1. Use ``ft_launcher`` to start the workload
============================================

Fault tolerance relies on a special launcher (``ft_launcher``), which is a modified ``torchrun``. 
If you are using NeMo, the `NeMo-Framework-Launcher <https://github.com/NVIDIA/NeMo-Framework-Launcher>`_ can be used to generate SLURM batch scripts with FT support.

2. Add the FT callback to the PTL trainer
==========================================

Add the FT callback to the PTL callbacks.

.. code-block:: python

   from nvidia_resiliency_ext.ptl_resiliency import FaultToleranceCallback

   fault_tol_cb = FaultToleranceCallback(
      autoresume=True,
      calculate_timeouts=True,
      logger_name="test_logger",
      exp_dir=tmp_path,
   )

   trainer = pl.Trainer(
      ...
      callbacks=[..., fault_tol_cb],
      resume_from_checkpoint=True,
   )


Core FT callback functionality includes:
   * Establishing a connection with a rank monitor.
   * Sending heartbeats during training and evaluation steps.
   * Disconnecting from a rank monitor.

Optionally, it can also:
   * Compute timeouts that will be used instead of timeouts defined in the FT config.
   * Create a flag file when the training is completed.

FT callback initialization parameters are described in the ``FaultToleranceCallback`` constructor docstring:  
:class:`nvidia_resiliency_ext.ptl_resiliency.fault_tolerance_callback.FaultToleranceCallback`

3. Implementing auto-resume
===========================

Auto-resume simplifies running training jobs that consist of multiple sequential runs.

.. note::
   Auto-resume is not part of the FT package.
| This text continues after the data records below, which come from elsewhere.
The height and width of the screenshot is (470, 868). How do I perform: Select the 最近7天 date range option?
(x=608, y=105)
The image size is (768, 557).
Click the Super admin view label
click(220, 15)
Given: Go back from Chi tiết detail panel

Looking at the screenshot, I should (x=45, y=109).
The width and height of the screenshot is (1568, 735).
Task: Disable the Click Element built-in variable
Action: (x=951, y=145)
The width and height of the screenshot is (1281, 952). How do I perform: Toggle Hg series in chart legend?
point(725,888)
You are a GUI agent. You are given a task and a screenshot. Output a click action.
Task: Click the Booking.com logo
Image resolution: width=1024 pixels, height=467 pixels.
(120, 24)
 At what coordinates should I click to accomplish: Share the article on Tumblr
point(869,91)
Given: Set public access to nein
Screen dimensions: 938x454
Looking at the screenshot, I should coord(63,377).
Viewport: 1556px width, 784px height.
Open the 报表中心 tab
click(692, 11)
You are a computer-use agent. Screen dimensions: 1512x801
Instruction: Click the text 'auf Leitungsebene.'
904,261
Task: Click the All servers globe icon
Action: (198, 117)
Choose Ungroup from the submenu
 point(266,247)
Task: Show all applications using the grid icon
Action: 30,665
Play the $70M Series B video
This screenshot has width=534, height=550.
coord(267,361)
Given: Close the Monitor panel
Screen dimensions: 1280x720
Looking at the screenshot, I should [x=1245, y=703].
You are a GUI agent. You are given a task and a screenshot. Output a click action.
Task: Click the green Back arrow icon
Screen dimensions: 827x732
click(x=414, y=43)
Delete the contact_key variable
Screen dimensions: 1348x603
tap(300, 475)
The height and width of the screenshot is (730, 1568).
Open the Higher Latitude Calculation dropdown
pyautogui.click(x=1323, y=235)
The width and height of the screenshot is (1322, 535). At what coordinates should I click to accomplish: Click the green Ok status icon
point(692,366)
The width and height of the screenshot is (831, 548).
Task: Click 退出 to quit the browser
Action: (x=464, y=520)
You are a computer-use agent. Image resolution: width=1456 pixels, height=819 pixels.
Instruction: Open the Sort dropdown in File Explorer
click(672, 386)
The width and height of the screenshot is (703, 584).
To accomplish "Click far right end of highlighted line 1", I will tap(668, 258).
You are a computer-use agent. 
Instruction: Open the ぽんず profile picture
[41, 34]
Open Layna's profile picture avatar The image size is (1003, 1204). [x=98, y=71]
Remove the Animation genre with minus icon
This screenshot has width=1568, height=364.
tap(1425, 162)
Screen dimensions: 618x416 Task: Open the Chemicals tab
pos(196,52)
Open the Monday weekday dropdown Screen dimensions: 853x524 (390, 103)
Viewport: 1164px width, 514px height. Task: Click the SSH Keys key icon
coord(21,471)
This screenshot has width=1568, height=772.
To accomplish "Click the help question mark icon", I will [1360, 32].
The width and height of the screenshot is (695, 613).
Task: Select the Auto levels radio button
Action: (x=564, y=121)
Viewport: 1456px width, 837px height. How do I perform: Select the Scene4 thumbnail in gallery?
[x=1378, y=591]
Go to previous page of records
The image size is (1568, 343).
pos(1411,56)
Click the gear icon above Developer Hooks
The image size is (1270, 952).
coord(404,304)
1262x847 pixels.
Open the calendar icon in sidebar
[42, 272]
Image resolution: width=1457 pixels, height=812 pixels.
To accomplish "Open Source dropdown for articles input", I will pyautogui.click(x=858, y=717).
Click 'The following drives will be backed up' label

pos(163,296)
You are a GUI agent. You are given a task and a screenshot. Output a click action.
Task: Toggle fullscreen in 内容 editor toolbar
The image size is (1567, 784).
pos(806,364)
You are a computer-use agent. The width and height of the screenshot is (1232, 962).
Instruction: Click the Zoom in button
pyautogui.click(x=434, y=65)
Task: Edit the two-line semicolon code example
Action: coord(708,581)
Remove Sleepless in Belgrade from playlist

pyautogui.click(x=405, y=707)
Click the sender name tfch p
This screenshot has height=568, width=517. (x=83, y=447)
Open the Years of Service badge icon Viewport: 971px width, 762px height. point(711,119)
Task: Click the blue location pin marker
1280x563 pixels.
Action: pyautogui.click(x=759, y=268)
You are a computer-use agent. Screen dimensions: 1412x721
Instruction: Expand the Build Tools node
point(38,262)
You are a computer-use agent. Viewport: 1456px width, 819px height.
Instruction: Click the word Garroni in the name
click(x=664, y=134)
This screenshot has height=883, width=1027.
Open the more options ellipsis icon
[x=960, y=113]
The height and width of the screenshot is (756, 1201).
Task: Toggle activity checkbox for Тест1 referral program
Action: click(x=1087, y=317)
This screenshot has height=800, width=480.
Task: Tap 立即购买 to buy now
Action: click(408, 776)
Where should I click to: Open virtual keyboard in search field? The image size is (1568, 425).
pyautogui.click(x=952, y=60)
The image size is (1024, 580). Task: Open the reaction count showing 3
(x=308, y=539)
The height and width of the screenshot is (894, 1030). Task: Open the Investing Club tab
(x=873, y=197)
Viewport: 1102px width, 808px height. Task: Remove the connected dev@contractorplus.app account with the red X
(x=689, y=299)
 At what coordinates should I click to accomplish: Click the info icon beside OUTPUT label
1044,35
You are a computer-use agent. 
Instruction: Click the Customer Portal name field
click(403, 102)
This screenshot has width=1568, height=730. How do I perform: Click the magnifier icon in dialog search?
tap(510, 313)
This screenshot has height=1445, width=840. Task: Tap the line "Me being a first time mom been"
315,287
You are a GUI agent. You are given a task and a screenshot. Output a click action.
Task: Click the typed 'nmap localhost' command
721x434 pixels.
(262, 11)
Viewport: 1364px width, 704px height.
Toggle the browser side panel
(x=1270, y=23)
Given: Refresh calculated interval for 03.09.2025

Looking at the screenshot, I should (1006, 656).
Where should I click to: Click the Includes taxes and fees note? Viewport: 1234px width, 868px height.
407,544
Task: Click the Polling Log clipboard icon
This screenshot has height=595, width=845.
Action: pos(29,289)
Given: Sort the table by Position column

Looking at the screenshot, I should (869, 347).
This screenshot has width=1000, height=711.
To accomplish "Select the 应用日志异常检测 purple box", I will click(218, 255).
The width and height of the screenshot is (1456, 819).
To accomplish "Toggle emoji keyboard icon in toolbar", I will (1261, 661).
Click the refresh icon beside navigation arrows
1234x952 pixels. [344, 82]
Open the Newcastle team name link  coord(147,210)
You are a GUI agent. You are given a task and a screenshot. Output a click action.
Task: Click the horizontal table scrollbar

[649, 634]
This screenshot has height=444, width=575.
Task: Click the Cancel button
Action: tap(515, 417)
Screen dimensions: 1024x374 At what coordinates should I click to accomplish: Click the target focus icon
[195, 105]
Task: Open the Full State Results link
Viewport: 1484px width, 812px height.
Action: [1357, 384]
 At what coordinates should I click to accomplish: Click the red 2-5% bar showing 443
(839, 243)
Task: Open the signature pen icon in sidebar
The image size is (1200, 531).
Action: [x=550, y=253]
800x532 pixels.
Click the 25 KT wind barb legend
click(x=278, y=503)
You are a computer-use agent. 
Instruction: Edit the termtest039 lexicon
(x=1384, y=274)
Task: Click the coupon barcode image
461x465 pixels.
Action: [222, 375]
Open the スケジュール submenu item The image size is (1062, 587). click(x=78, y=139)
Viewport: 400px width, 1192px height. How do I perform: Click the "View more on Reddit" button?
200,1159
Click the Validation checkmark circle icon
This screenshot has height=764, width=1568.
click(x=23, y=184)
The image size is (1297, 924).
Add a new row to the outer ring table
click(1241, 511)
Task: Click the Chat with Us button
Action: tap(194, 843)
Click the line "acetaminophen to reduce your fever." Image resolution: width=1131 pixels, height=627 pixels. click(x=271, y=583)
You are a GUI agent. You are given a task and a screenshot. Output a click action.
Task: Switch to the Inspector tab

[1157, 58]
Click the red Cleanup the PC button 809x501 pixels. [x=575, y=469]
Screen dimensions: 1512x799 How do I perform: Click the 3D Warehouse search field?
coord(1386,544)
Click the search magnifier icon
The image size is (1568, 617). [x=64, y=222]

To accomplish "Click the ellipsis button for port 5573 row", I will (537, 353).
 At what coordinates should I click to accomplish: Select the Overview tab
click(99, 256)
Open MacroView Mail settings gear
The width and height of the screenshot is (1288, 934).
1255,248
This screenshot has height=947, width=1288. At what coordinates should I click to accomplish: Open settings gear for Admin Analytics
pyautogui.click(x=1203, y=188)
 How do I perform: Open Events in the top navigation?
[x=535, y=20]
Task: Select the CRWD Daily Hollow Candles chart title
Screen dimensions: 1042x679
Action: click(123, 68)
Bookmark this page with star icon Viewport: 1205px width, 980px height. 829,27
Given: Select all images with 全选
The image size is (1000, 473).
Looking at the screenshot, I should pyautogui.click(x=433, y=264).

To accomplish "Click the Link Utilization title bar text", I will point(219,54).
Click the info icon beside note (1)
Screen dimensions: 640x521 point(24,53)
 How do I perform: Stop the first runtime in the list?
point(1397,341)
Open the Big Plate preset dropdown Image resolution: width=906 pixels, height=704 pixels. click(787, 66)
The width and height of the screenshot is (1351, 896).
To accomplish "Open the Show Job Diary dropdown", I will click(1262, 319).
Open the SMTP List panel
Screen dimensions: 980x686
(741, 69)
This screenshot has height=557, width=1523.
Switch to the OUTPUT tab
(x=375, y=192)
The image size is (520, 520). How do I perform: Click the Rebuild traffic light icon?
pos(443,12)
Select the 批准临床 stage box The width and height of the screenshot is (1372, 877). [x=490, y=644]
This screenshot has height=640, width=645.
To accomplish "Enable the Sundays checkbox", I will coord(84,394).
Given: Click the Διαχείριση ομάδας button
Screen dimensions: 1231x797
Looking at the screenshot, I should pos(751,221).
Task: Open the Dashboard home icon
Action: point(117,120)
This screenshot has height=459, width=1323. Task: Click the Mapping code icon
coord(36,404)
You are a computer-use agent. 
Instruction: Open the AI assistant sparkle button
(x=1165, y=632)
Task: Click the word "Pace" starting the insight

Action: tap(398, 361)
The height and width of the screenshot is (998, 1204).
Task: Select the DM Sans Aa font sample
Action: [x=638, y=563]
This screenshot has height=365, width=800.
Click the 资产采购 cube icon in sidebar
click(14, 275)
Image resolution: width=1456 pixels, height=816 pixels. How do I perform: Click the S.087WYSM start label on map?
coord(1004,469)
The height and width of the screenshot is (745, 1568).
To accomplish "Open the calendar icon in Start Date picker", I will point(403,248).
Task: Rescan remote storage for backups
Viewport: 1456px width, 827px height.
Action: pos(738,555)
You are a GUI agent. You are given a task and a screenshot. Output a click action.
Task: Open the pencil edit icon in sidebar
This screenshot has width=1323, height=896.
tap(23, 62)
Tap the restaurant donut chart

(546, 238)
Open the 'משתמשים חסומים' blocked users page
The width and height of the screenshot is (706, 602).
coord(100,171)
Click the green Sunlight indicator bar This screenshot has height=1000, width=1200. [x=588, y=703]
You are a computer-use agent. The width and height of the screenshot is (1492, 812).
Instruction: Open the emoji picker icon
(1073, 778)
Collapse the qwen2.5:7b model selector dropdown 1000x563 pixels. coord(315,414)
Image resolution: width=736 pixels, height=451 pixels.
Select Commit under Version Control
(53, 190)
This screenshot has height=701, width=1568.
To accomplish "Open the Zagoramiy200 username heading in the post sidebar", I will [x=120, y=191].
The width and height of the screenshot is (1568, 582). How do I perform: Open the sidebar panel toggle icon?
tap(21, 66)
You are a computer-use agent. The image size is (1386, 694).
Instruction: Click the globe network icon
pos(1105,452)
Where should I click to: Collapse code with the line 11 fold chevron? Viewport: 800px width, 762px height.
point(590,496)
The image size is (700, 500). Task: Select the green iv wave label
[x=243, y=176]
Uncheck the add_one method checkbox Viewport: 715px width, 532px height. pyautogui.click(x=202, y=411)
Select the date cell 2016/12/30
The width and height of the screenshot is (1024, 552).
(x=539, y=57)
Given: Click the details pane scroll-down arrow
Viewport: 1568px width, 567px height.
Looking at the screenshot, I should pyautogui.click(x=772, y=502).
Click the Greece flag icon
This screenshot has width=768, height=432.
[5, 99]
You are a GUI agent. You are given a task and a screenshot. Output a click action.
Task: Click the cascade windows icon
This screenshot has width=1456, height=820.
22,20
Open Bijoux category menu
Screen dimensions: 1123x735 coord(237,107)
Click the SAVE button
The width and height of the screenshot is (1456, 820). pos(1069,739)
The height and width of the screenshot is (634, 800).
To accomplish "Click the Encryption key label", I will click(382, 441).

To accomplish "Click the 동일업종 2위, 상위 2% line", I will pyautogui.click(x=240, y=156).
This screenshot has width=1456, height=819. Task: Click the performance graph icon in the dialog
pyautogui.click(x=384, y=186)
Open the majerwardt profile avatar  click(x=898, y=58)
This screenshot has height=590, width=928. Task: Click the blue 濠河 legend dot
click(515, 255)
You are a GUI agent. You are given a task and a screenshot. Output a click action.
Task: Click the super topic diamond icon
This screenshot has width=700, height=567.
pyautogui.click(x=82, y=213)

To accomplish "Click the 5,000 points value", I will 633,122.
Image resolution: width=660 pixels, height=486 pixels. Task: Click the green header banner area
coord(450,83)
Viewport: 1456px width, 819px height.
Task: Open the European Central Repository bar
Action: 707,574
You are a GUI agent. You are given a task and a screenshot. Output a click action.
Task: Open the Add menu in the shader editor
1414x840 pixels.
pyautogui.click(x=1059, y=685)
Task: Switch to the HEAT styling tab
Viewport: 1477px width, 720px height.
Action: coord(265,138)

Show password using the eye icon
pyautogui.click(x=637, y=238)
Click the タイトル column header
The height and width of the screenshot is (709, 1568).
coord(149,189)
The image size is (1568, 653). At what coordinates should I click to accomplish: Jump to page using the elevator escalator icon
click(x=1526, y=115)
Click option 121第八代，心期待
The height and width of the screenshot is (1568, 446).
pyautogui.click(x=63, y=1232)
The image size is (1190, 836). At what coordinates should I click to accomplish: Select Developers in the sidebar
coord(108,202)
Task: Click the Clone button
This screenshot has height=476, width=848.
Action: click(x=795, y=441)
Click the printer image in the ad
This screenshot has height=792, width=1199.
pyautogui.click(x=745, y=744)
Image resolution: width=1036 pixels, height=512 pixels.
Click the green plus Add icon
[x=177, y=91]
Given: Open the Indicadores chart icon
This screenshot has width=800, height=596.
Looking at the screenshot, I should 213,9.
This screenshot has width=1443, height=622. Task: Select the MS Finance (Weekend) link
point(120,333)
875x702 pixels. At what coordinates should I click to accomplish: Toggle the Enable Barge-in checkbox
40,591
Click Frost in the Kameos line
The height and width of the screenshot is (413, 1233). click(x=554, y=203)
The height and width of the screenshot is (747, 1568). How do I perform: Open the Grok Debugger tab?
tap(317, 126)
It is entirely implemented in a launcher script and the ``FaultToleranceCallback``.

``FaultToleranceCallback`` exposes an "interface" that allows implementing an auto-resume launcher script. Specifically, if ``autoresume=True``, 
the FT callback creates a special marker file when training is completed. The marker file location is expected to be set in the ``FAULT_TOL_FINISHED_FLAG_FILE`` environment variable.

The following steps can be used to implement an auto-resume launcher script:
   * The launcher script starts ranks with ``ft_launcher``.
   * ``FAULT_TOL_FINISHED_FLAG_FILE`` should be passed to rank processes.
   * When ``ft_launcher`` exits, the launcher script checks if the ``FAULT_TOL_FINISHED_FLAG_FILE`` file was created.

      * If ``FAULT_TOL_FINISHED_FLAG_FILE`` exists, the auto-resume loop stops, as training is complete.
      * If ``FAULT_TOL_FINISHED_FLAG_FILE`` does not exist, the continuation job can be issued (other conditions can be checked, e.g., if the maximum number of failures is not reached).